Pour Freud, il y a un refoulement d'origine, c'est une nécessité car il faut un lieu pour recevoir les signifiants des pulsions qui sont refoulés. Un lieu qui n'est donc pas vide puisque va s'y trouver le refoulement originaire. À ce propos, nous verrons comment Lacan reprend cette question du lieu qui reçoit des signifiants comme étant le Réel.
Ce que le sujet est appelé à refouler originairement est d'ordre sexuel. Freud en rend compte cliniquement par la scène primitive qui est reconstruite mais jamais remémorée.

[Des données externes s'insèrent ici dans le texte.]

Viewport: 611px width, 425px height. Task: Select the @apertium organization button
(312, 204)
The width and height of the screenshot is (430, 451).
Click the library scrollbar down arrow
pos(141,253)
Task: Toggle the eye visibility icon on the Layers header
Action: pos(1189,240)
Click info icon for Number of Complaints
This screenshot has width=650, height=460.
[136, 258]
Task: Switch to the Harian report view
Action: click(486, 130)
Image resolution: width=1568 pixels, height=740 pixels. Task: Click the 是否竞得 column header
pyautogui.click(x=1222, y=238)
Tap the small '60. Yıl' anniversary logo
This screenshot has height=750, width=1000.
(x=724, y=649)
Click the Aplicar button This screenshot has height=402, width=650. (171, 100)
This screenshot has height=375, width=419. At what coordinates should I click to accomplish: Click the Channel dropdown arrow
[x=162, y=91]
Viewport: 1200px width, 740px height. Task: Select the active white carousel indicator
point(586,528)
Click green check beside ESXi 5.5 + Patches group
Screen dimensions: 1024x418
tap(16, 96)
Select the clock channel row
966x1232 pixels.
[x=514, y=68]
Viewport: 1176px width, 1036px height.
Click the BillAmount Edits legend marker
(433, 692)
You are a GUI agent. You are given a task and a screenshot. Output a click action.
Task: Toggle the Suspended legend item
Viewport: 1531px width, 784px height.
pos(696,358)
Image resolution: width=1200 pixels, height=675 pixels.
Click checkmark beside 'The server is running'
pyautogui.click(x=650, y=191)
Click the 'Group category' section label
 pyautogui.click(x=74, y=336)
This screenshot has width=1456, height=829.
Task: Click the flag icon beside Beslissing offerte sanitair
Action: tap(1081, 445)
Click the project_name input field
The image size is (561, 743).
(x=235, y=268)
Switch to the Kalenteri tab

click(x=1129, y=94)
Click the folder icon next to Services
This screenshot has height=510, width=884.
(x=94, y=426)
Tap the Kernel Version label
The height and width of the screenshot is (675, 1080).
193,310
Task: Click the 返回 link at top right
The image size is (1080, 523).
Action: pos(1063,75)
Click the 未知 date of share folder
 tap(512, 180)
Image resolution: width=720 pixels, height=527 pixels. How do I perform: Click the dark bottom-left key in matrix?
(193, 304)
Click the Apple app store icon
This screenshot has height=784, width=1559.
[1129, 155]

Dire qu'il y a un refoulement originaire c'est dire qu'il y a de l'inconscient qui est irréductible, qu'il est au départ et qu'il est d'ordre sexuel.
Nous pouvons dire que pour Freud le refoulement est une loi du langage puisqu'il est d'origine, quelque soit la participation du sujet. Lacan va développer les conséquences de cette conception du refoulement comme étant un effet du langage. Les refoulements ultérieurs du sujet que nous pourrions qualifier de symboliques, trouveront donc ce refoulement qui les précède que nous pourrions dire réel. Ces refoulements ultérieurs représentent ainsi l'exercice du refoulement par le sujet.
 Il y a une détermination symbolique majeure qui prescrit au sujet que ce qu'il ne faudrait pas, que ce qui doit être refoulé, c'est le sexuel, c'est le sexe lui-même et cette structure symbolique c'est bien sûr la religion. Nous pourrions d'ailleurs nous demander que devient le refoulement dans un monde sans Dieu ?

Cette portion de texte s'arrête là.